- Odgers Berndtson survey of 410 CFOs from some of the UK’s leading companies, reveals that growth and profitability are the most common challenges those CFOs now face
- 36% of CFOs were still considering making staff redundant, but over half (57%) said they had no plans to make redundancies
- The majority (61%) of CFOs expect the UK economy to start recovering by the summer of 2021
A survey of 410 CFOs for the annual Odgers Berndtson CFO & Audit Chair event held last night, has revealed some of the major challenges facing top UK CFOs, as well their plans for redundancies and when they believe the UK economy will start to recover from the pandemic.
The event was hosted by Mark Freebairn, Managing Partner and Head of the CFO Practice at Odgers Berndtson, alongside keynote speaker Roula Khalaf, Editor of the Financial Times, and was attended by CFOs from some of the UK’s largest organisations.

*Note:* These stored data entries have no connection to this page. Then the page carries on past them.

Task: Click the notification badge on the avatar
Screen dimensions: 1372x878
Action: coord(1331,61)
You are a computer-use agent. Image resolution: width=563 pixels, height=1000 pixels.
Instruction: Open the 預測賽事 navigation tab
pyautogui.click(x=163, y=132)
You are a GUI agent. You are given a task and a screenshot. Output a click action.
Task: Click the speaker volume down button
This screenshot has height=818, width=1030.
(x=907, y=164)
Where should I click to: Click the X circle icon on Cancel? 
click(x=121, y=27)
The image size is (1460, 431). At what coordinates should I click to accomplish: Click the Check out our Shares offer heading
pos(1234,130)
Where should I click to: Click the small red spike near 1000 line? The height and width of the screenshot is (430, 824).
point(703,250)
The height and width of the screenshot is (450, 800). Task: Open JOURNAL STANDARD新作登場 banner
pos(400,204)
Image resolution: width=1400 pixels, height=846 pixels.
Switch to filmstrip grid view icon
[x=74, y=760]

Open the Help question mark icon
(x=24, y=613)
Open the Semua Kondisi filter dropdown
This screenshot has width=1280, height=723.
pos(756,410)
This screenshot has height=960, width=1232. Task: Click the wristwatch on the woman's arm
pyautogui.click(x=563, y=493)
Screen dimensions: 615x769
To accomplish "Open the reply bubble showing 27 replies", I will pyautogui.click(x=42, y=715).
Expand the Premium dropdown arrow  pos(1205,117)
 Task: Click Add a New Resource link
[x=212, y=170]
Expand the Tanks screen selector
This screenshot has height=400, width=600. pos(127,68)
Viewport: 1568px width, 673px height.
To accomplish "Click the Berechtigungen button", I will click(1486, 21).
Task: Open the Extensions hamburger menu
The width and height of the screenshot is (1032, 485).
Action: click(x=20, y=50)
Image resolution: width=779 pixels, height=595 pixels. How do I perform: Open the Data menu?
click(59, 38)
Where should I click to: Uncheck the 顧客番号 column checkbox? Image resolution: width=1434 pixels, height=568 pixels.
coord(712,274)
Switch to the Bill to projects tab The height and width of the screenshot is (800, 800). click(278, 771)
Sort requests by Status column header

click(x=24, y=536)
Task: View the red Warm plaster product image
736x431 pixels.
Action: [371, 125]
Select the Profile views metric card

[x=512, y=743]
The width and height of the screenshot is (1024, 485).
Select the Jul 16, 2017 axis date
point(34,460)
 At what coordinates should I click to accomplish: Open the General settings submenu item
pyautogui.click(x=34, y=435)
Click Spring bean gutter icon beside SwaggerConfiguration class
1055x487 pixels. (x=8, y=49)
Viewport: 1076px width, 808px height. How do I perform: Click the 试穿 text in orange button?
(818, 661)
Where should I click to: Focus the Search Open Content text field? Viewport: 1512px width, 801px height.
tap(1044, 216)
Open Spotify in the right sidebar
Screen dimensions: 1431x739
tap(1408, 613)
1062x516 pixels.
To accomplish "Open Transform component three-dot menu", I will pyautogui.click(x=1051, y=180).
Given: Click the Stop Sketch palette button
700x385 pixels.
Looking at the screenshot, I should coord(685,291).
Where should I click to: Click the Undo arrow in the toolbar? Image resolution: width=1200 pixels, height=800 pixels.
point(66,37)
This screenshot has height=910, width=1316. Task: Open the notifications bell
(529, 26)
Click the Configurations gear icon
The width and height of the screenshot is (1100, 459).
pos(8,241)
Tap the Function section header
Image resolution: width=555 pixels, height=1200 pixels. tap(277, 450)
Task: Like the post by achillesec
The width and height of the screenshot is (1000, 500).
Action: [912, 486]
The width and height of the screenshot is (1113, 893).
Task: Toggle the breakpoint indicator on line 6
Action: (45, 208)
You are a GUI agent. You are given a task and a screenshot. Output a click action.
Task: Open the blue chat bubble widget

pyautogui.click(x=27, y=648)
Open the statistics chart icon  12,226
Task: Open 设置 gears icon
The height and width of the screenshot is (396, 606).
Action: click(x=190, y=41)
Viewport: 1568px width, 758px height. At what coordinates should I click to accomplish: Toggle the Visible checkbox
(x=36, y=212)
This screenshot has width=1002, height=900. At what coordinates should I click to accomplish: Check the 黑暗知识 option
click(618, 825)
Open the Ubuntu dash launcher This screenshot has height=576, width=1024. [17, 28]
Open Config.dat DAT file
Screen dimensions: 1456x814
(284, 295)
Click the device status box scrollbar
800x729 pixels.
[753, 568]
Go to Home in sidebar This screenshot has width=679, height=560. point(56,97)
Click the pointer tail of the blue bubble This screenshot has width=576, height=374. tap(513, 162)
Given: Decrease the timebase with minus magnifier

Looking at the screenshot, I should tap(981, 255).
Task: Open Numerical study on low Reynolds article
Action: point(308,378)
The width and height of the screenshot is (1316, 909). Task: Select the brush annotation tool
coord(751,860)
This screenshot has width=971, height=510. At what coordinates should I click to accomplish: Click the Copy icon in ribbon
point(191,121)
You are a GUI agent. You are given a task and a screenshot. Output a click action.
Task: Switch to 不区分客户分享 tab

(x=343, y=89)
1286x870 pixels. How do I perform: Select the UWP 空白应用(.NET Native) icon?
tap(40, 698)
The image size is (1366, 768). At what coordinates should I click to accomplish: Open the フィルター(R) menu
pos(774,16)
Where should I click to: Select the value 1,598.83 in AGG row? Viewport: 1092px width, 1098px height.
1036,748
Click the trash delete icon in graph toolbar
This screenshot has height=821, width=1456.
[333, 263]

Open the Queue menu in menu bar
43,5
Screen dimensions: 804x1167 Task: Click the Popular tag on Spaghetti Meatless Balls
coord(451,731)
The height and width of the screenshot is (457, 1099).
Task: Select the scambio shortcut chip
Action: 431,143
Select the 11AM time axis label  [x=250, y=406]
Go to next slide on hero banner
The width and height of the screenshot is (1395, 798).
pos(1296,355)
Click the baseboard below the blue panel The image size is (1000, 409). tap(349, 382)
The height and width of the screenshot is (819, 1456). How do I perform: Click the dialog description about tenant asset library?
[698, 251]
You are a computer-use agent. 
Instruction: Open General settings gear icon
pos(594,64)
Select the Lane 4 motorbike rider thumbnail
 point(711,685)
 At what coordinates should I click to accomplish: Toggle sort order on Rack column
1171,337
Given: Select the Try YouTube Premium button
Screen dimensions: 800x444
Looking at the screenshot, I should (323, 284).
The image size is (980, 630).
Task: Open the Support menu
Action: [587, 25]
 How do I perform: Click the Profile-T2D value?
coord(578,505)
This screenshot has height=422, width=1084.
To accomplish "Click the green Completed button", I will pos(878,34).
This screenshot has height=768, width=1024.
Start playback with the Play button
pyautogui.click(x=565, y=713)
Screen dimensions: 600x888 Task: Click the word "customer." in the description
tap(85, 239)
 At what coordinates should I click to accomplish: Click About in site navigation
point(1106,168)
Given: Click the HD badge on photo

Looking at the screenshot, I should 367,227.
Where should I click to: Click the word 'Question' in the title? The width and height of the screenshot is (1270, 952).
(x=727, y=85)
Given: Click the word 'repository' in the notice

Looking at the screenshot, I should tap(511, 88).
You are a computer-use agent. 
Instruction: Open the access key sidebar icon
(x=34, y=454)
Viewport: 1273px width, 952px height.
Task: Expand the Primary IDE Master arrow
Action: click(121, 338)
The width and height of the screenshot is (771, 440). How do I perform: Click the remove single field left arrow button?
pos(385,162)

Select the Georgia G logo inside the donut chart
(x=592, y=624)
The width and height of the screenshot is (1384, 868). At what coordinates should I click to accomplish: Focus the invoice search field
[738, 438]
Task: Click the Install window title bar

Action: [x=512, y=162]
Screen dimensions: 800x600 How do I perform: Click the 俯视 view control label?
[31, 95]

When asked to pick the challenges they currently faced, growth (28%) was the most common answer chosen by CFOs, followed by profitability (21%) and returning to the office (18%). These were followed by managing redundancies and current staff (13%), optimising cash reserves (12%) and managing capital structure (8%).
The responses to the question about whether they had plans to make redundancies provides some positivity for job security in the UK, with over half (57%) of CFOs stating that they had no plans to make any of their staff redundant. However, 21% said they still planned to make redundancies, and 15% said they were still considering it for their organisation. 7% were not sure.
Despite the challenges they face, as well as the prospect of making redundancies, the majority of UK CFOs were confident about the UK economy, with 37% expecting it to start recovering from the pandemic next summer. 24% of CFOs were even more bullish, expecting it to start recovering in Q2 of 2021, while 17% believed Q4 of 2021 was more realistic. Only 22% of CFOs said sometime in 2022 would be when the UK economy would start to recover.
“Taking a broad view of the results from the UK’s leading CFOs enables us to ‘take the temperature’ of the country’s economic vitality,” said Mr Freebairn. “There’s clear signs of positivity, with just under half of CFOs stating that they have no redundancy plans and the majority of them seeing early to mid-2021 as the start of the recovery period. However, with growth and profitability topping the CFO challenges list, they certainly feel that we’re not out of the woods yet.”
When asked about the potential effect of a no-deal Brexit, only 15% of CFOs said it would impact their company’s operations significantly, whereas the majority (65%) felt that a no-deal would only slightly impact areas of operations and 20% said it would have no impact at all.
Looking at the U.S. election, over half (51%) of CFOs felt that the result would have a positive impact on the UK economy, while only 14% felt that it would have a negative impact. 28% stated that Joe Biden’s victory would have no impact at all on the UK’s economic health, 3% believed it would have a very positive impact and 4% felt that it would have a very negative impact.
Commenting on the event, Mr Freebairn said, “in a world of complete uncertainty, it’s reassuring to see that an annual event has been attended by almost twice the usual number, demonstrating that – even though it’s virtual – providing something regular and familiar in all the craziness is more important than ever.”